His comments came at a meeting with Thirsk and Malton MP Kevin Hollinrake, York Outer MP Julian Sturdy and Scarborough MP Robert Goodwill, who are pressing for dualling.

Mr Hollinrake revealed in March that dualling might be shelved after discovering that highways experts had concluded a number of bridges would be needed to cope with the extra volume of traffic coming on to the dual carriageway from neighbouring areas.

Now the MPs have urged Highways England to provide the necessary business case reviews as soon as possible to inform the decision about whether the dual carriageway would be included in the road investment strategy post 2020 (RIS2), which is expected to be announced next month.

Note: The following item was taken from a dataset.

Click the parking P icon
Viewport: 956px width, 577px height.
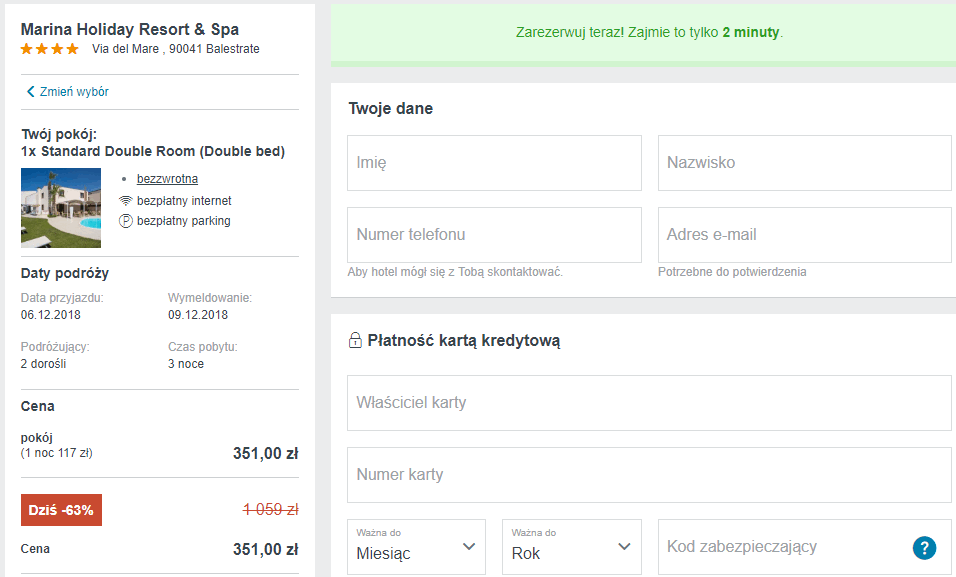coord(126,221)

Mr Hollinrake said: “I repeatedly asked why Highways England’s assessment of the need and value for money of the improvements has gone from medium to low in the space of a few years, when the overall cost of £300 million remains the same.

“We cannot stress the urgency of this enough. Time is running out. We need to ensure that the full facts are available before a decision is taken.

“Dualling between Hopgrove and Barton Hill will make a massive difference to businesses, tourists and local people who are fed up with delays caused by bottlenecks on the A64.

“We want Highways England to provide details of its analysis to support its claims that the need and value for money of these improvements is now lower than it was since it carried out its initial studies in 2014.”

Mr Sturdy and Mr Goodwill said the A64 was such a “nightmare” that freight companies avoided using it, which was detrimental to existing businesses and deterred new businesses from starting up.

They said the case for dualling the A64 also had the support of Selby and Ainsty MP Nigel Adams, East Yorkshire's Greg Knight and the A64 Growth Partnership which includes Local Enterprise Partnerships, NYCC, Ryedale DC and businesses.

Mr Hollinrake said he had also had a further meeting with Chief Secretary to the Treasury, Rishi Sunak, and Transport Secretary Grant Shapps to press the case and another meeting was being arranged with Roads Minister Baroness Vere soon.

A Highways England spokesman said funding decisions over such schemes were still to be confirmed by the Department for Transport (DfT).

“We recognise the strength of feeling on this issue,” he said. “We have been testing the impact of potential improvements on the A1237 York Outer Ring Road scheme that is currently under development and will be providing DfT with this information.”